Introduction
With the help of the WCF RIA Services framework we are now capable of creating business applications in Silverlight easy and fast. But before starting we should download and install the latest versions of Silverlight 3 and WCF RIA Services. In this article you'll find the needed links and a brief walkthrough of creating the project for our first Silverlight application using the WCF RIA Services Framework, as well as some highlights and explanations about the created project.
Here is a link to the live demo at this stage and the source code. Note that they will be updated with each article! ;)
WCF RIA Services and Silverlight 3
Before beginning to code your first application, you have to download and install the Silverlight 3 Tools for Visual Studio, which contain the tools, the runtime and the SDK. After that do the same with the WCF RIA Services.
According to the information provided by Brad Adams in one of the Channle9 clips, Silverlight 3 and the WCF RIA Services work on the Express version of Visual Studio too.
Creating the project
In Visual Studio select File->New Project and a prompt will appear where you'd be able to choose your template. In the Silverlight section you can see three templates: Silverlight Application, Silverlight Navigation Application (the Navigation is one of the new features of Silverlight 3, you can read more about it here) and Silverlight Class Library. Choose Silverlight Application, enter the name of your project and click "OK".
On the next window check both the "Host the Silverlight application in a new Web site" and the "Link to ASP.NET server project".
Click "OK" and that's it!
Highlights
As you can see there are no changes in creating a new Silverlight Application project, but changes to the project itself have been made in order to work with the WCF RIA Services framework.
First take a look at the references - the references that you'll use while creating your application are automatically added both on the client and on the server. The reference to the WCF RIA Services is System.Web.Ria, which has a client and server version. Another reference that is related to the framework is the System.Web.DomainServices, which, as the name hints, allows us to work with the DomainService class.
The other interesting thing is that the client and the server projects are connected to one another (remember the "Link to ASP.NET server project" checkbox?). In this way you can share code between the server and the client, so you don't have to write business logic both on the server and on the client. You write it only once and the code on the server gets generated on the client too (of course not every piece of code, this applies to some of the classes and files and will be discussed in the next articles). That is one of the most powerful features of the framework.

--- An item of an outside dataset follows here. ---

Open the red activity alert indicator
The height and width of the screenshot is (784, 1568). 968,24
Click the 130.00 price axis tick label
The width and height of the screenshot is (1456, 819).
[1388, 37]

Now select your Silverlight project and click on "Show All Files" icon. You will see a folder named GeneratedCode. In this folder will be placed the code, generated from the server project on every build (first the server project will be build and then the client). You should not include this folder to your project or add it to source control.
Conclusion
Now we are ready to begin to develop our application! In the next articles I'll show how to create the business logic, load and modify data form a DB and some more.